Source-Changes-HG archive

[Date Prev][Date Next][Thread Prev][Thread Next][Date Index][Thread Index][Old Index]

[src/trunk]: src/sys/dev/pci Add a table of Rx interrupt-threshold register v...



details:   https://anonhg.NetBSD.org/src/rev/58660ac1d7f3
branches:  trunk
changeset: 559541:58660ac1d7f3
user:      jonathan <jonathan%NetBSD.org@localhost>
date:      Sat Mar 20 02:04:07 2004 +0000

description:
Add a table of Rx interrupt-threshold register values for mitigating
Rx interrupts, functions to post a request for new table entries, and
code to apply pending Rx-interrupt control values at the next hardware
interrupt.

As used in a third-party proprietary tree since at least March 2003.
As discussed on tech-kern/tech-net in January 2004 (in the context of
NetBSD for packet capture, bpf, and FreeBSD-sylte IFF_POLL), and as
posted to tech-net for comments in mid-March 2004.

Still missing sysctl or other knobs to acutally change the config-time
values, due to my ignorance of any accepted per-device sysctl namespace.

diffstat:

 sys/dev/pci/if_bge.c |  106 ++++++++++++++++++++++++++++++++++++++++++++++++++-
 1 files changed, 104 insertions(+), 2 deletions(-)

diffs (141 lines):

diff -r 0674ba0ea830 -r 58660ac1d7f3 sys/dev/pci/if_bge.c
--- a/sys/dev/pci/if_bge.c      Sat Mar 20 01:58:51 2004 +0000
+++ b/sys/dev/pci/if_bge.c      Sat Mar 20 02:04:07 2004 +0000
@@ -1,4 +1,4 @@
-/*     $NetBSD: if_bge.c,v 1.62 2004/03/20 01:58:51 jonathan Exp $     */
+/*     $NetBSD: if_bge.c,v 1.63 2004/03/20 02:04:07 jonathan Exp $     */
 
 /*
  * Copyright (c) 2001 Wind River Systems
@@ -79,7 +79,7 @@
  */
 
 #include <sys/cdefs.h>
-__KERNEL_RCSID(0, "$NetBSD: if_bge.c,v 1.62 2004/03/20 01:58:51 jonathan Exp $");
+__KERNEL_RCSID(0, "$NetBSD: if_bge.c,v 1.63 2004/03/20 02:04:07 jonathan Exp $");
 
 #include "bpfilter.h"

Challenge:
According to the commit message, what does the change still lack?

Recorded information:
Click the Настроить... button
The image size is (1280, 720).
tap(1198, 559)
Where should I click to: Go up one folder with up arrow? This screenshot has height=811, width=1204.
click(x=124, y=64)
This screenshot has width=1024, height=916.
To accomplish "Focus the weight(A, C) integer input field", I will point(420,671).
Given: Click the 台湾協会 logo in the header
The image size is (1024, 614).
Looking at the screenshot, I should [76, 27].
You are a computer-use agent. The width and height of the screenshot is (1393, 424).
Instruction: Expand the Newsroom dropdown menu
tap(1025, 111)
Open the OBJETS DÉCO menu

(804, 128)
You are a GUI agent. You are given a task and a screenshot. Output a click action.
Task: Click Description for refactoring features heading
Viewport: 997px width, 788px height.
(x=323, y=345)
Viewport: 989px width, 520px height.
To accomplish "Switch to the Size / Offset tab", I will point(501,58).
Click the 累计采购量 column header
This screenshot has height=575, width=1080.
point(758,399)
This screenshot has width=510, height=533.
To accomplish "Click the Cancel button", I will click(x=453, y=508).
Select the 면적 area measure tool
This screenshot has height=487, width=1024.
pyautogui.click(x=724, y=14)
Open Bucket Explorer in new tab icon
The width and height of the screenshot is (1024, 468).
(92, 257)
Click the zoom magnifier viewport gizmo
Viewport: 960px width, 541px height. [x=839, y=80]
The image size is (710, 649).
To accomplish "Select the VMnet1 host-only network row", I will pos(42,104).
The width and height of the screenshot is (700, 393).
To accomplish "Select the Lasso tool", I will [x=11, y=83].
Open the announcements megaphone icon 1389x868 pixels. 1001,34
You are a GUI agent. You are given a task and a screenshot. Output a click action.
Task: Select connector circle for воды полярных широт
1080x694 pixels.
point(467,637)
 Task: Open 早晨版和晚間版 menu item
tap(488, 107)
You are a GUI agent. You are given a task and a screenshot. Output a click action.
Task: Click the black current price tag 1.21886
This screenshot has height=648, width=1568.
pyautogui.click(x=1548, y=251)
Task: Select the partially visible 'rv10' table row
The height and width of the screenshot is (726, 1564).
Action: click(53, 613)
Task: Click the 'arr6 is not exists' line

The reply:
It still lacks sysctl or other knobs to actually change the config-time values.